**Exercise goal**
Give again, word for word, each line below starting at the one that contains "La Salle de Conseil (74, 1486)" and ending at the one that contains "Repères historiques (62, 1020)".

**Records shown**
__________________________________________________

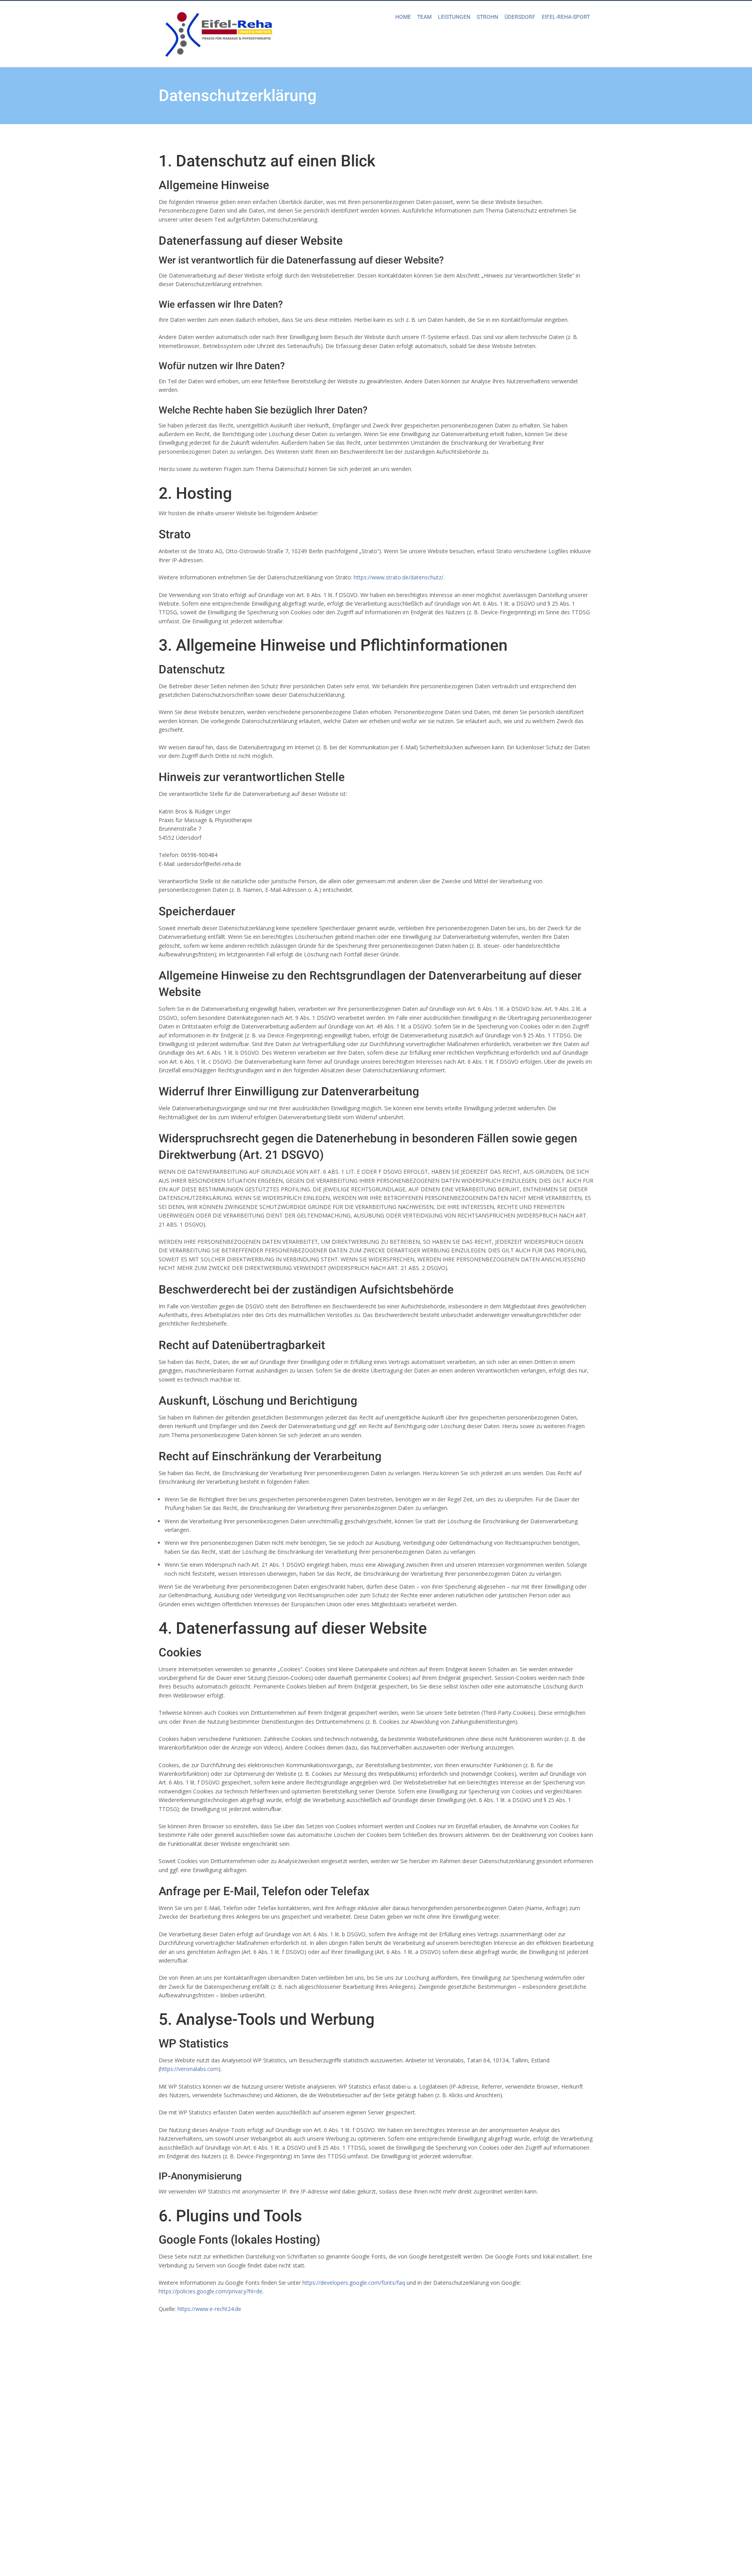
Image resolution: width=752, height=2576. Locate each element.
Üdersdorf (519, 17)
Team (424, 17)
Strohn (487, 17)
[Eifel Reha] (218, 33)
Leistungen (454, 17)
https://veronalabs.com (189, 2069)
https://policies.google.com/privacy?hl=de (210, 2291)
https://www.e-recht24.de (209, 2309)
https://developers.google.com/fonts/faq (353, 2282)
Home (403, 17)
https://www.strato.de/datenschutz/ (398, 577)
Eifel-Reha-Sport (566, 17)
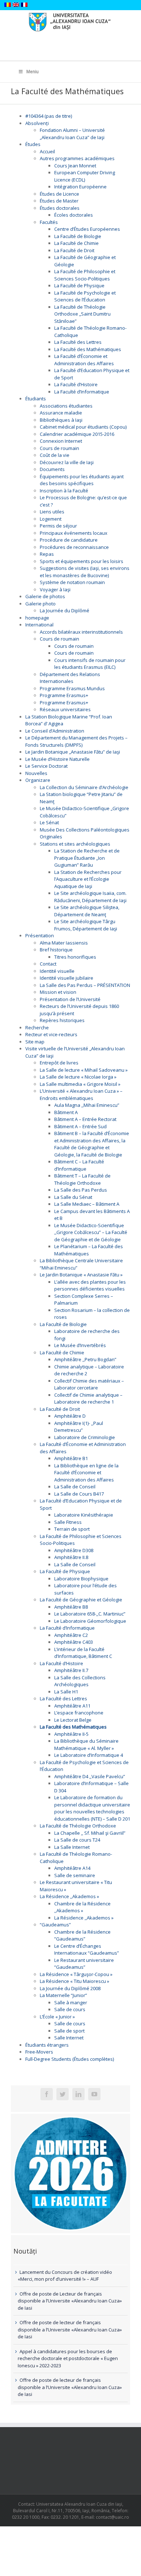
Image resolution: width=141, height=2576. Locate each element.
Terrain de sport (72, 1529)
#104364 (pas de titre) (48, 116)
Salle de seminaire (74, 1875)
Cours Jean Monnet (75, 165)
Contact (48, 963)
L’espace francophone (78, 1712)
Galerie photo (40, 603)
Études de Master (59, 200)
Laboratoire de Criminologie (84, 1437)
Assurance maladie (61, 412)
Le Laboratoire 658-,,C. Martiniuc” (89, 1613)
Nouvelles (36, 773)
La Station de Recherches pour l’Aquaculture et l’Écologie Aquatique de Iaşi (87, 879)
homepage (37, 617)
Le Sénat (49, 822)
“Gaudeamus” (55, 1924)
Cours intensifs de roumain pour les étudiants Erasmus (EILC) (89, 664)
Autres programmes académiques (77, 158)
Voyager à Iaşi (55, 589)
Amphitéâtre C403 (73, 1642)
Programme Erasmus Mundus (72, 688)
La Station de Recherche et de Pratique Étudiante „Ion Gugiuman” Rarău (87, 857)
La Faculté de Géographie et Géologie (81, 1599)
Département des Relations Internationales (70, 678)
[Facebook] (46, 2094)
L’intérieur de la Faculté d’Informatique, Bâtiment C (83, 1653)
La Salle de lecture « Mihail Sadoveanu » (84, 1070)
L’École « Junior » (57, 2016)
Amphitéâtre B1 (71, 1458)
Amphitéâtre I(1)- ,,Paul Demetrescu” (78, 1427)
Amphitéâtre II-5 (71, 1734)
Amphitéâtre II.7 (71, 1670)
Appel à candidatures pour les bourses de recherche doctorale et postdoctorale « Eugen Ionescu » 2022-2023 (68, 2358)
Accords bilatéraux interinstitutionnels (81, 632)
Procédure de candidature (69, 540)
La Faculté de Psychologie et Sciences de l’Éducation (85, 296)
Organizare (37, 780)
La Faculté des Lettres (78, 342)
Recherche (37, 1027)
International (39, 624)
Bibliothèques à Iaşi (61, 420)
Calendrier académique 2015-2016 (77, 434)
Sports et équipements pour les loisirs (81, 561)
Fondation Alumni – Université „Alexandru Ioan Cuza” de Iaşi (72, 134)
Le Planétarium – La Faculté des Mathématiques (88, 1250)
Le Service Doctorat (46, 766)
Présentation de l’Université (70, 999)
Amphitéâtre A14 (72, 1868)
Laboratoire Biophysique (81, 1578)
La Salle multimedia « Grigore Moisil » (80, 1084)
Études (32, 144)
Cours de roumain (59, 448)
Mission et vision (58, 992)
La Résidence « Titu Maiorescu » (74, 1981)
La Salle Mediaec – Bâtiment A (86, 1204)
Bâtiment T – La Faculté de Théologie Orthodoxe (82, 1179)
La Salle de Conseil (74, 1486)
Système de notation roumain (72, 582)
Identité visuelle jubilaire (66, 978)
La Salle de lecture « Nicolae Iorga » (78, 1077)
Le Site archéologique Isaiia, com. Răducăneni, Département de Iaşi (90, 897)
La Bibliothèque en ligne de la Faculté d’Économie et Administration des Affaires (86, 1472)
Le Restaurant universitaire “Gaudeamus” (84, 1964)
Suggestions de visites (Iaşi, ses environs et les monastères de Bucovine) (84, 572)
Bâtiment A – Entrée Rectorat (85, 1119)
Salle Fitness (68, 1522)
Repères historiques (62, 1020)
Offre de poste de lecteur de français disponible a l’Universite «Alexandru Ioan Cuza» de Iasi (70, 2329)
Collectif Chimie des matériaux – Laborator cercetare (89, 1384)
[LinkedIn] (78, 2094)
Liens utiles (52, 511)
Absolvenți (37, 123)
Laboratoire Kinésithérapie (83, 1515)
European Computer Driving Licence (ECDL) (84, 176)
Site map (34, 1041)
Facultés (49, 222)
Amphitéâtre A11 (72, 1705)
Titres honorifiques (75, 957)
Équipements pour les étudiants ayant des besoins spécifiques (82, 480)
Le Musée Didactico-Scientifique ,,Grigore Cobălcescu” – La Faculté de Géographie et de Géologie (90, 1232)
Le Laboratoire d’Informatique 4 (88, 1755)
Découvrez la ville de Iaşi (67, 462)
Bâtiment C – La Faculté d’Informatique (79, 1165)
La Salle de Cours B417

__________________________________________________

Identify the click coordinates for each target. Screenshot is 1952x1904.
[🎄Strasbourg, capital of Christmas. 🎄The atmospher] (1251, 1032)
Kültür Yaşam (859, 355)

__________________________________________________

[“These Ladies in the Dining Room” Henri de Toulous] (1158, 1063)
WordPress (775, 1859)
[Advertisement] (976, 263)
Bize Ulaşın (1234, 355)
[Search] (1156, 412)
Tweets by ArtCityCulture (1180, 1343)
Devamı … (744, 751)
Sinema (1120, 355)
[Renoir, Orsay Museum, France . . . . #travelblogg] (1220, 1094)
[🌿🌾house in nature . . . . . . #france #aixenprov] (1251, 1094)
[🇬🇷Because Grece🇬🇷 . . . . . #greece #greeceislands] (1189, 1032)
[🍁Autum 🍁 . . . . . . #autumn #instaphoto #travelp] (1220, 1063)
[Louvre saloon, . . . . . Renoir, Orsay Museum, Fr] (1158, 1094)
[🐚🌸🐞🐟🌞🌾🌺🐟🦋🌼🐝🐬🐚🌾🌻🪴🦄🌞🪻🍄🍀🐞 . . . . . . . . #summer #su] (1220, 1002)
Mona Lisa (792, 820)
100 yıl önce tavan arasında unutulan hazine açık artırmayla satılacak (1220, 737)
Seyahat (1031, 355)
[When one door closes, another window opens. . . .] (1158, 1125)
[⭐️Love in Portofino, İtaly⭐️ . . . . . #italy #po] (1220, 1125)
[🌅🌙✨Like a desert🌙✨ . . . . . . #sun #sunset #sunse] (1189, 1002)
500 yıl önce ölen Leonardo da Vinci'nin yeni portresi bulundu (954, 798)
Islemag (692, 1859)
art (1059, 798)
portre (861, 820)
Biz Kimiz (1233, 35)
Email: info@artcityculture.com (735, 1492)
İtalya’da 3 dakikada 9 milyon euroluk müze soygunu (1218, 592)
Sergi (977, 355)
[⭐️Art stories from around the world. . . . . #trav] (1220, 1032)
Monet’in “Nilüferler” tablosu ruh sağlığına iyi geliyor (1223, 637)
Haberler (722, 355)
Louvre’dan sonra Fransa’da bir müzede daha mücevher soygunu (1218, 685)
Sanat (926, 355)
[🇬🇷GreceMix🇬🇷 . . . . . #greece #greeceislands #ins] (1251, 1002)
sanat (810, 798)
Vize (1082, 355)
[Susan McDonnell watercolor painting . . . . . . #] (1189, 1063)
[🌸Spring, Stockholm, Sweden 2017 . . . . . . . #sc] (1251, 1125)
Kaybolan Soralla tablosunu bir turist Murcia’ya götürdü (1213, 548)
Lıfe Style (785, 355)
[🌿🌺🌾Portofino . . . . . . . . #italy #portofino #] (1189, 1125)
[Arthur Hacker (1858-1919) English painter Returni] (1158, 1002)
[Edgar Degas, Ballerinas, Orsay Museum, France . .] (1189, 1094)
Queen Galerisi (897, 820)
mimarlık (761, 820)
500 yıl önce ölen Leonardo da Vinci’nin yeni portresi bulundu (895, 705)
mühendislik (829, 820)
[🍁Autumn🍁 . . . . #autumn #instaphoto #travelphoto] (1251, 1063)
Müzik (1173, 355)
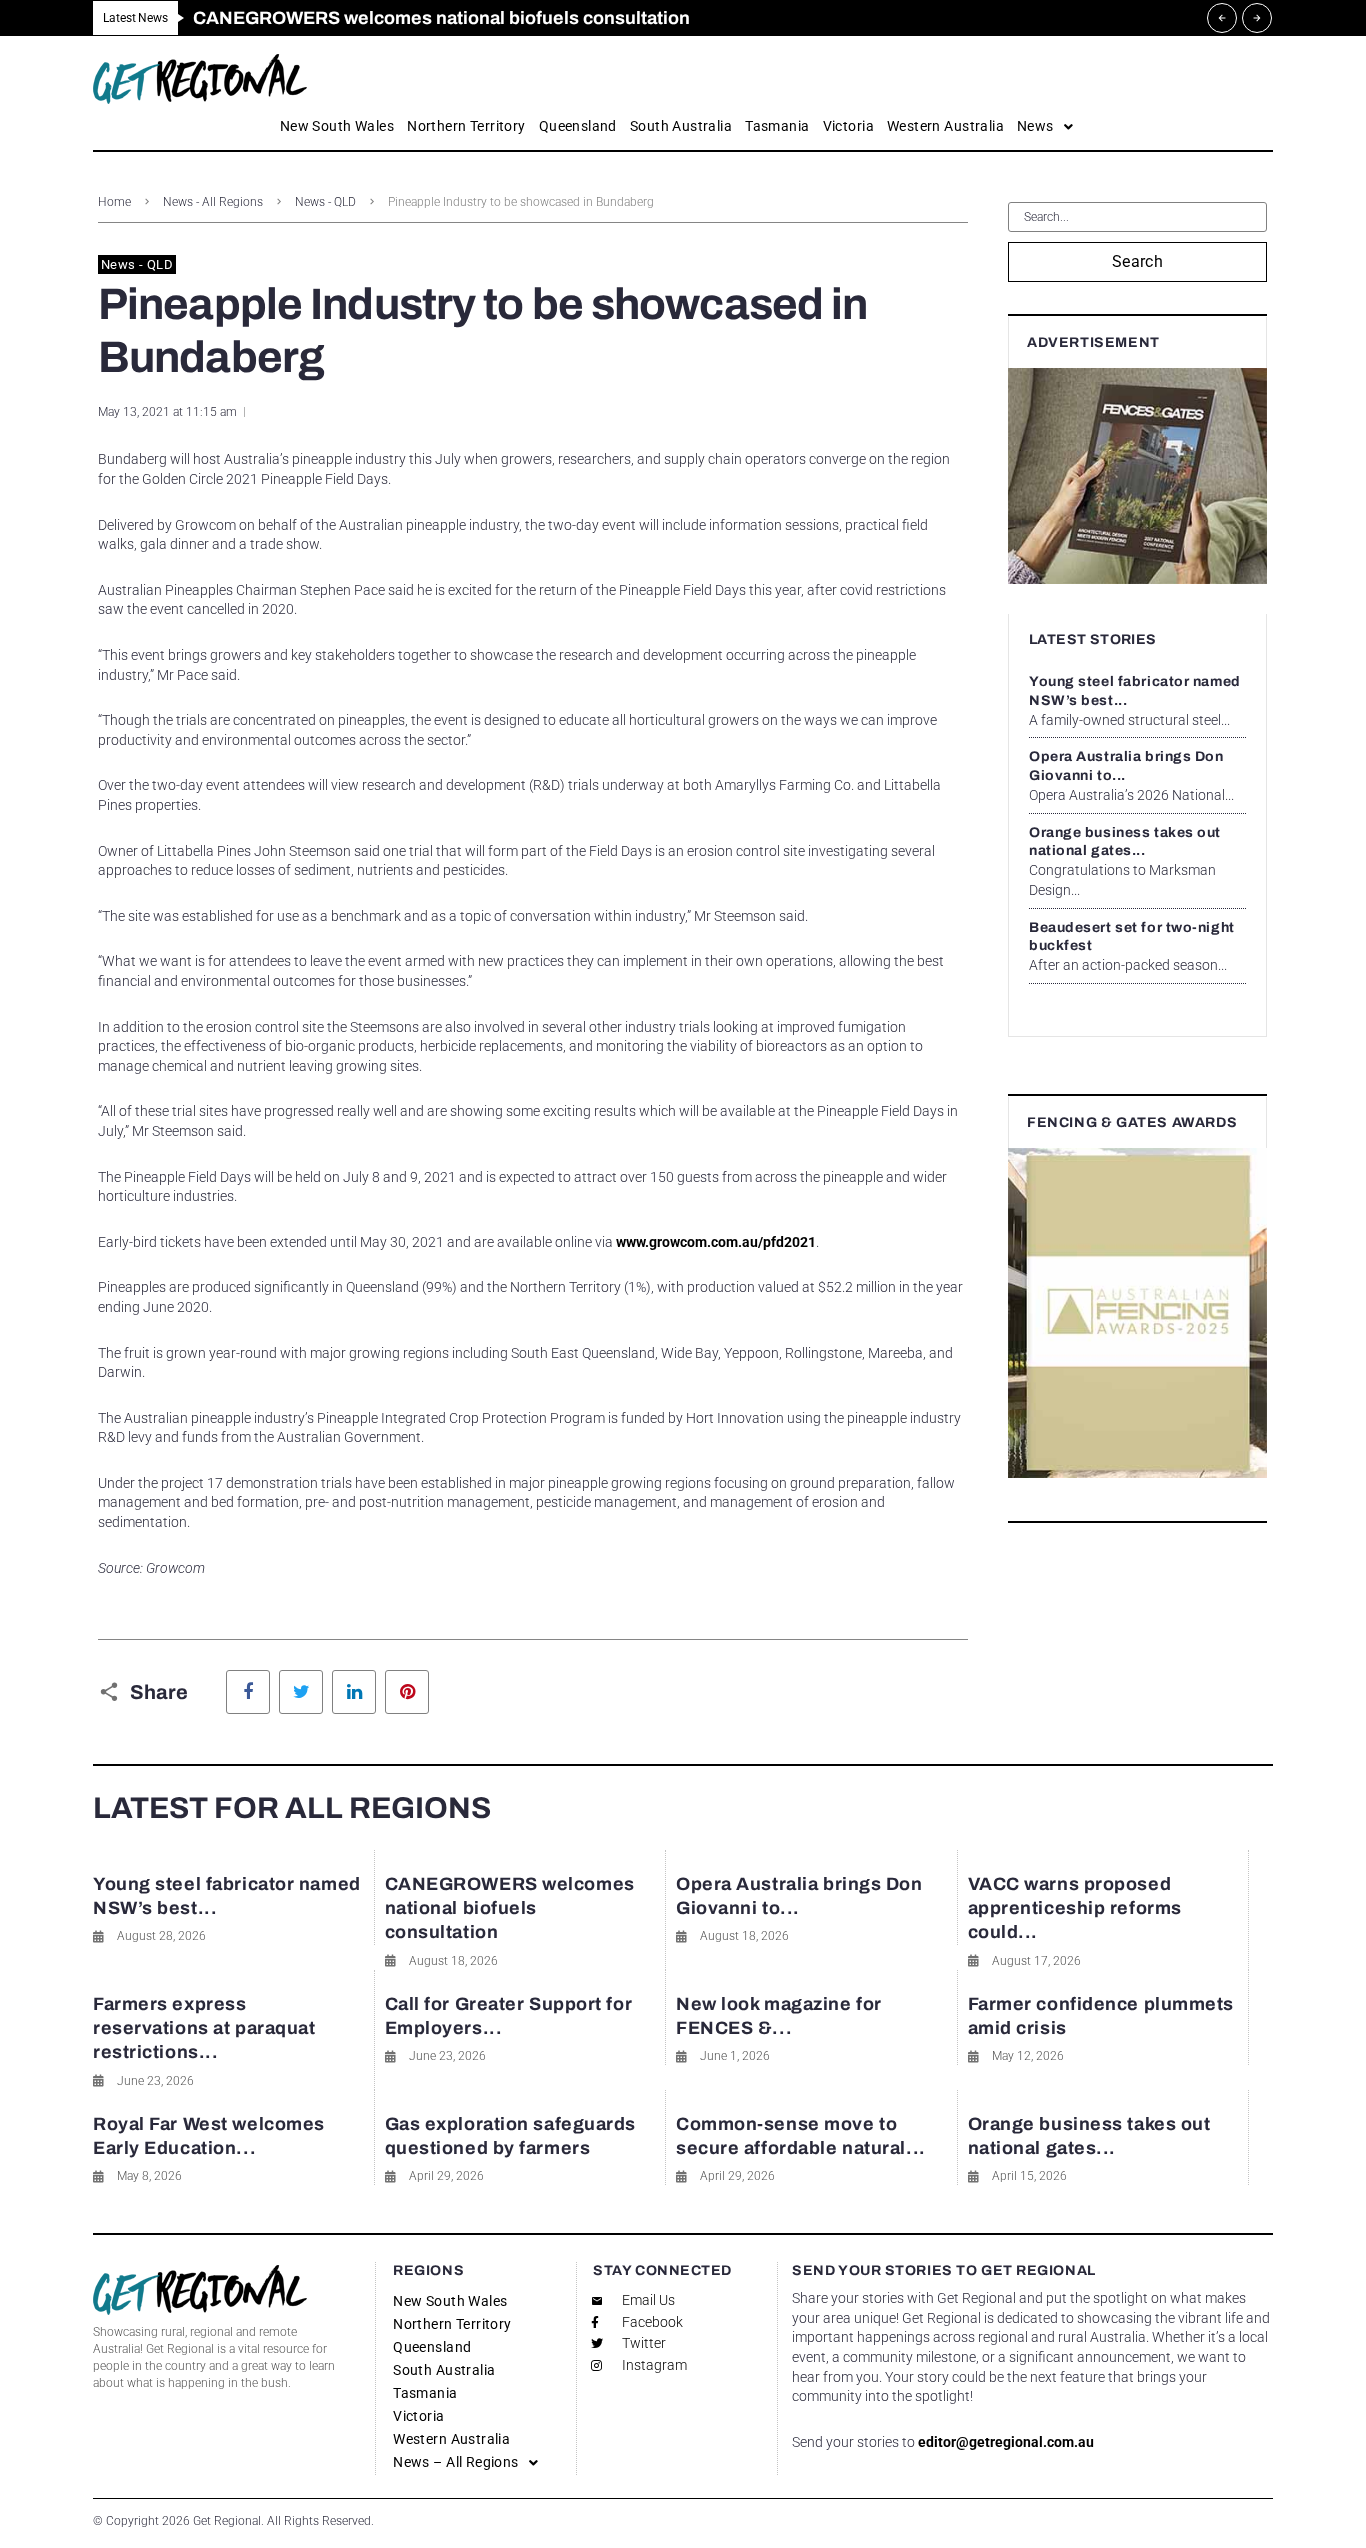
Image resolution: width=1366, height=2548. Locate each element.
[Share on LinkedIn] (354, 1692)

__________________________________________________

**Answer section**
La Salle de Conseil (74, 1486)
Système de notation roumain (72, 582)
Identité visuelle jubilaire (66, 978)
La Salle de lecture « Nicolae Iorga » (78, 1077)
Le Site archéologique Isaiia, com. Răducăneni, Département de Iaşi (90, 897)
La Bibliothèque en ligne de la Faculté d’Économie et Administration des Affaires (86, 1472)
Le Restaurant universitaire “Gaudeamus” (84, 1964)
Suggestions de visites (Iaşi, ses environs et les monastères de Bucovine) (84, 572)
Bâtiment A – Entrée Rectorat (85, 1119)
Salle Fitness (68, 1522)
Repères historiques (62, 1020)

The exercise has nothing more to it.